Neutral - MOS presents a mixed opportunity. On the bull side, the stock is fundamentally undervalued (low P/E and P/B ratios) and has recently gained momentum from geopolitical supply shocks. However, these gains are countered by operational inefficiencies, weak cash flow, and a cautious "Hold" stance from analysts due to underlying demand concerns. This stock is suitable for speculative investors comfortable with volatility who are betting on sustained high fertilizer prices, but may be too risky for conservative, long-term investors.
MOS appears moderately undervalued given its exceptionally low valuation multiples. The stock trades at a trailing P/E of 7.54, forward P/E of 6.69, and a price-to-book ratio of 0.71, levels which are typically associated with deep value and suggest the market prices in minimal earnings growth. However, this undervaluation is tempered by an extremely high PEG ratio of 8.63, which reflects skepticism about future growth, alongside operational inefficiencies like a low ROE (3.2%) and weak asset turnover that justify a cautious market stance.
Based on the provided information, here are the key risks of holding MOS stock, ordered by importance:
1. High Downside Volatility: Despite a market-average beta, the stock's substantial maximum drawdown of -37.95% indicates a high risk of severe capital erosion during market downturns. 2. Potential Liquidity Strain: The company exhibits a very weak cash ratio of 0.03 and negative free cash flow, signaling potential difficulty in meeting short-term obligations without external financing. 3. Sector-Specific Exposure: The company's performance is heavily dependent on volatile agricultural commodity prices and input costs, introducing fundamental risks not fully captured by market correlation. 4. Operational Inefficiency: Subpar metrics like low ROE (3.2%) and weak asset turnover (0.14) indicate challenges in effectively utilizing assets to generate profits, which could hinder long-term growth.

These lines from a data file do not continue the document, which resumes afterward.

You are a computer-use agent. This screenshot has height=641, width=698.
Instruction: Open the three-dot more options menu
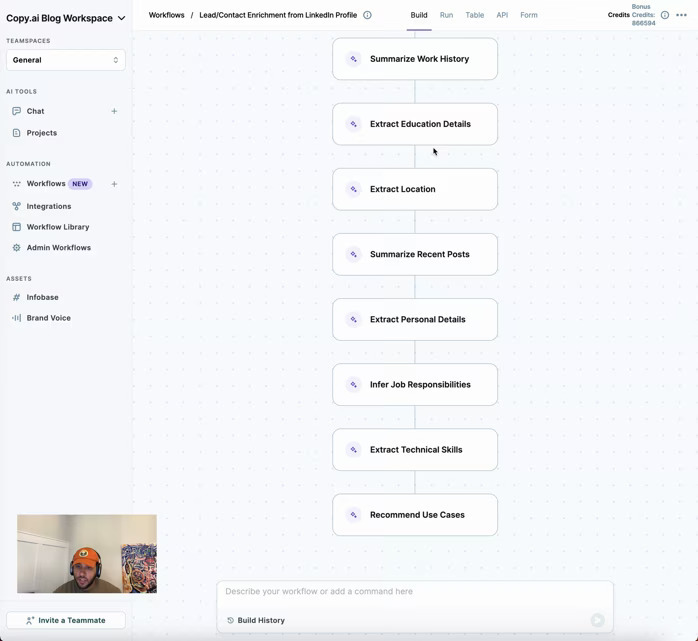pyautogui.click(x=682, y=15)
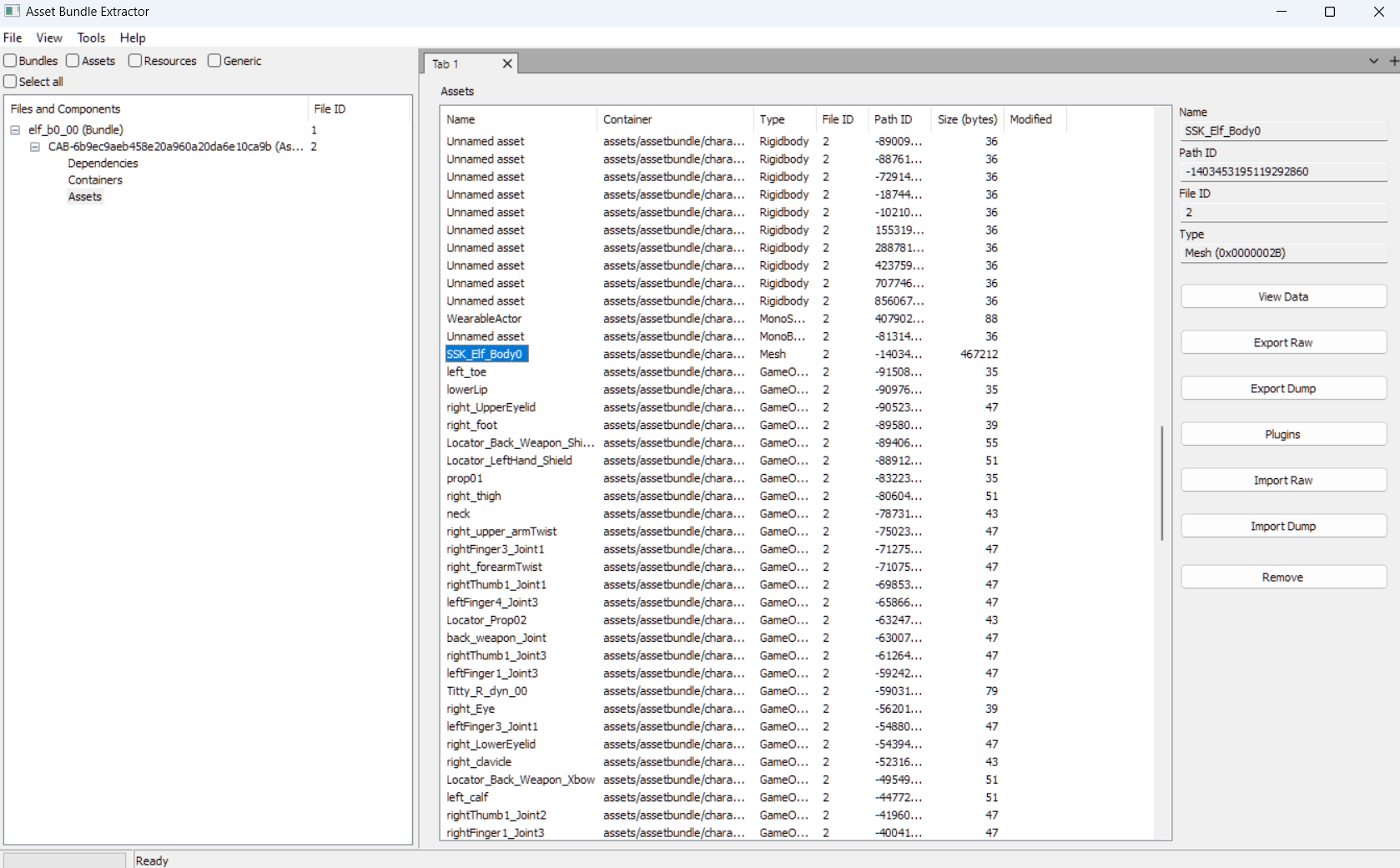Select the WearableActor asset row
Image resolution: width=1400 pixels, height=868 pixels.
click(x=484, y=319)
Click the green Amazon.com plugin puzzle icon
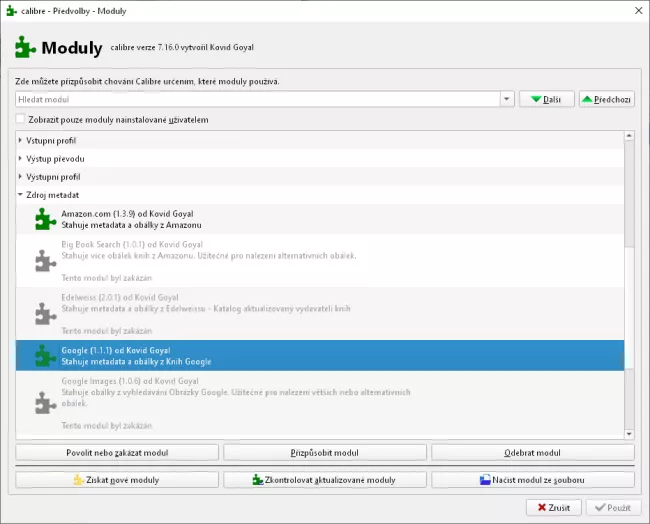This screenshot has width=650, height=524. pos(45,219)
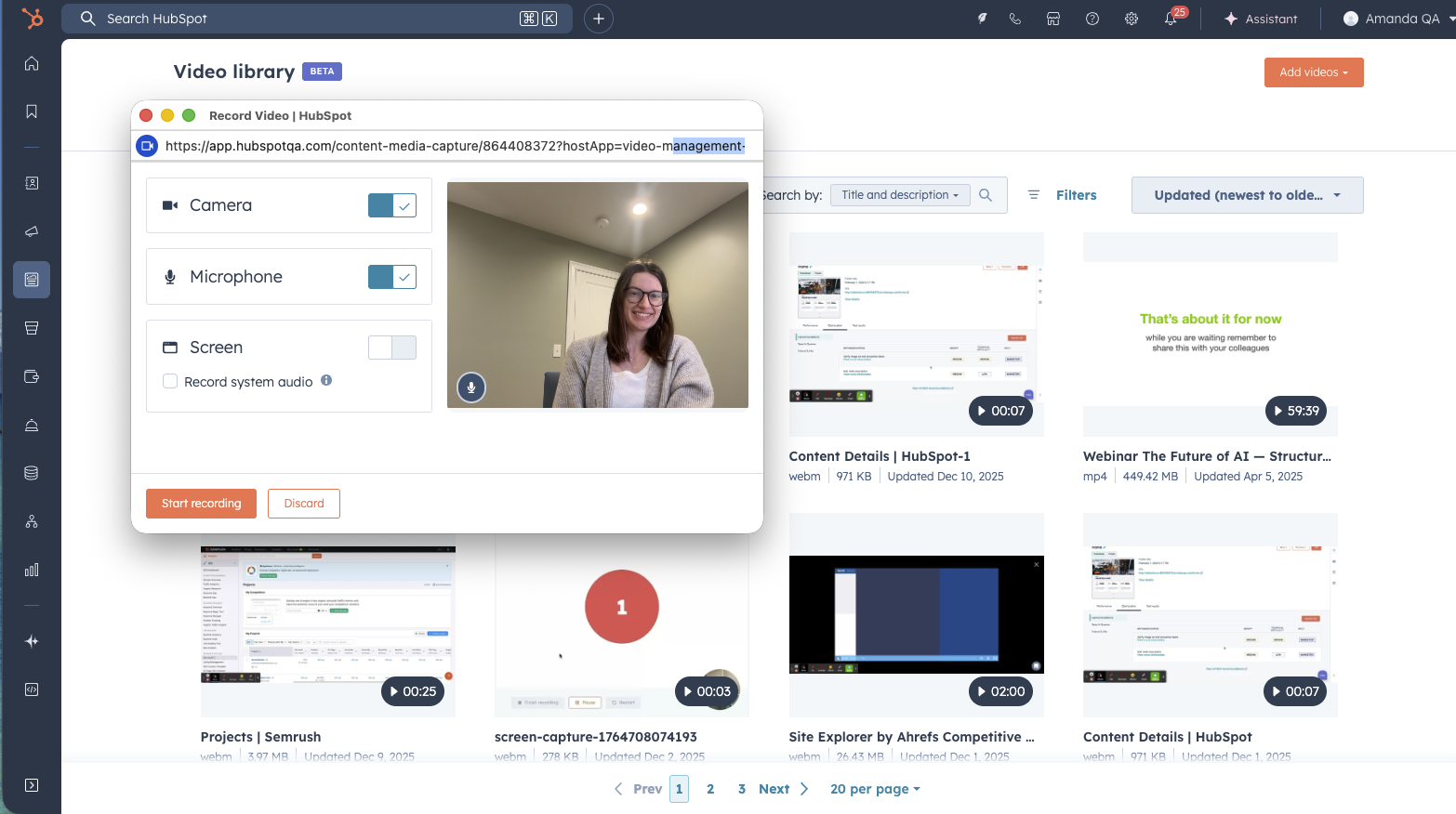This screenshot has width=1456, height=814.
Task: Click the Start recording button
Action: point(201,503)
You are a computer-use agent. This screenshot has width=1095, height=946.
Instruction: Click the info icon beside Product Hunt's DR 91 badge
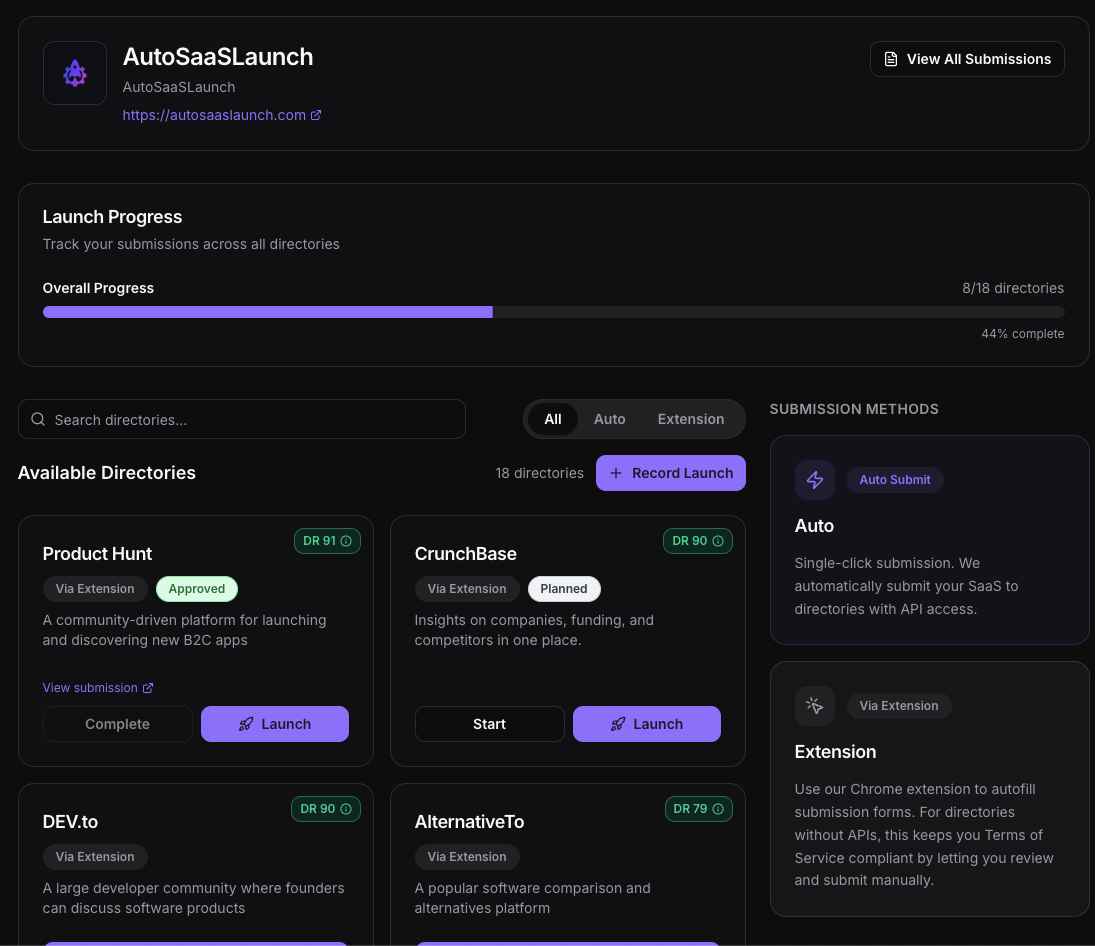tap(347, 540)
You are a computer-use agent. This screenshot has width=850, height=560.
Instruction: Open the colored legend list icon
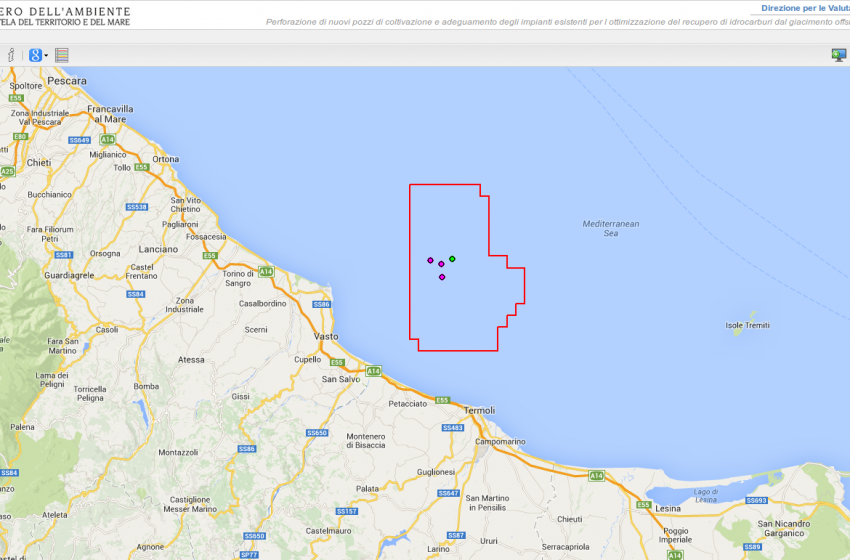coord(62,55)
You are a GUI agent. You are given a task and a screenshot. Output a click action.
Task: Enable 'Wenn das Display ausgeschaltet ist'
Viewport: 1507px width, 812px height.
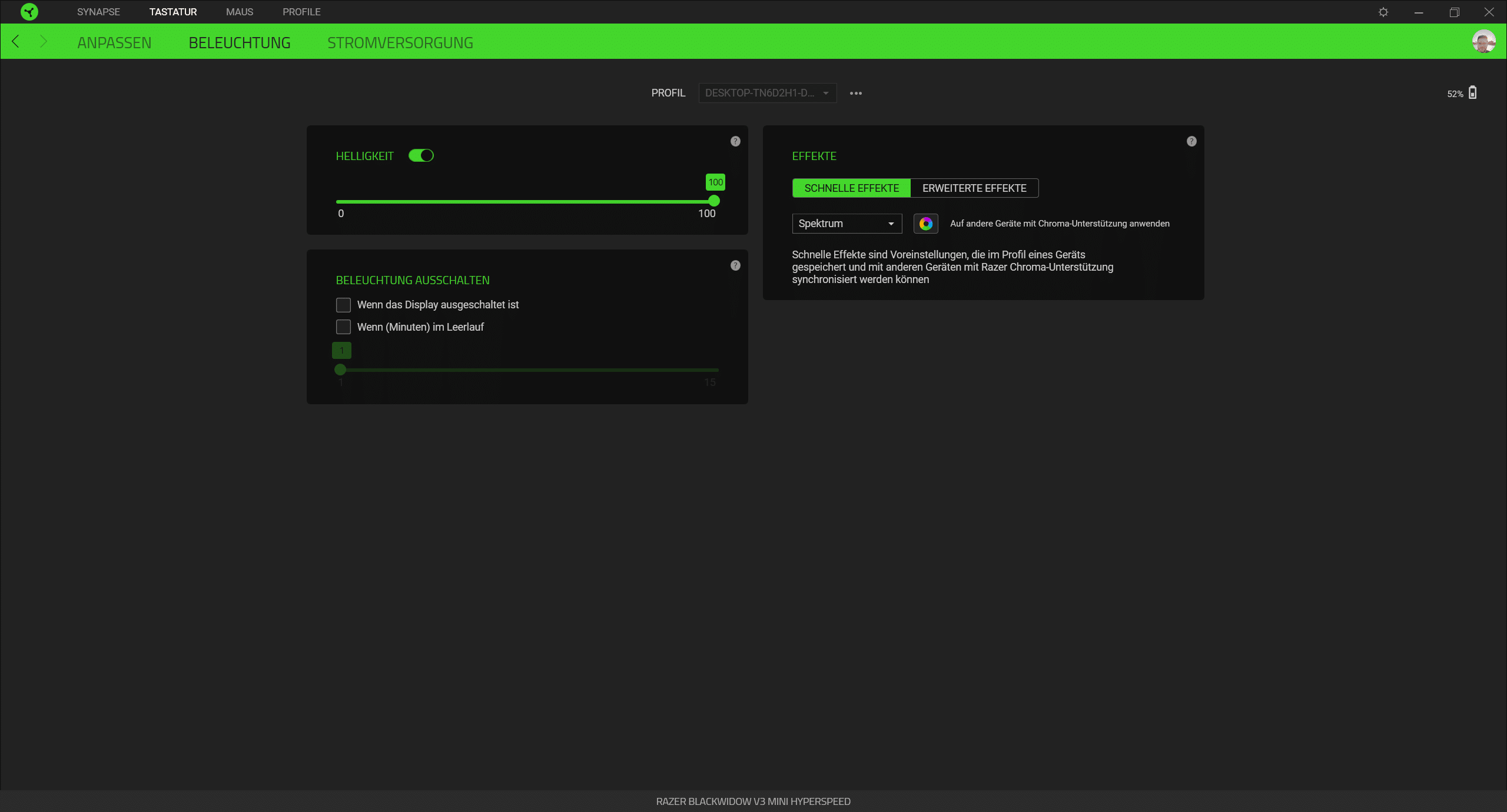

Based on MOS's current fundamentals and the agricultural cycle outlook, here is a forecast through 2026:
Our base case 2026 target for MOS is $40-$48, with a bull case of $55-$65, driven by a sustained cyclical recovery in fertilizer demand, disciplined capital allocation improving its weak free cash flow, and operational efficiency gains. The forecast assumes a stabilization in potash and phosphate prices above cyclical lows and that the company successfully navigates its near-term liquidity challenges. However, this projection is highly uncertain and hinges critically on volatile agricultural commodity prices, making the stock's path to 2026 susceptible to significant swings based on global crop economics.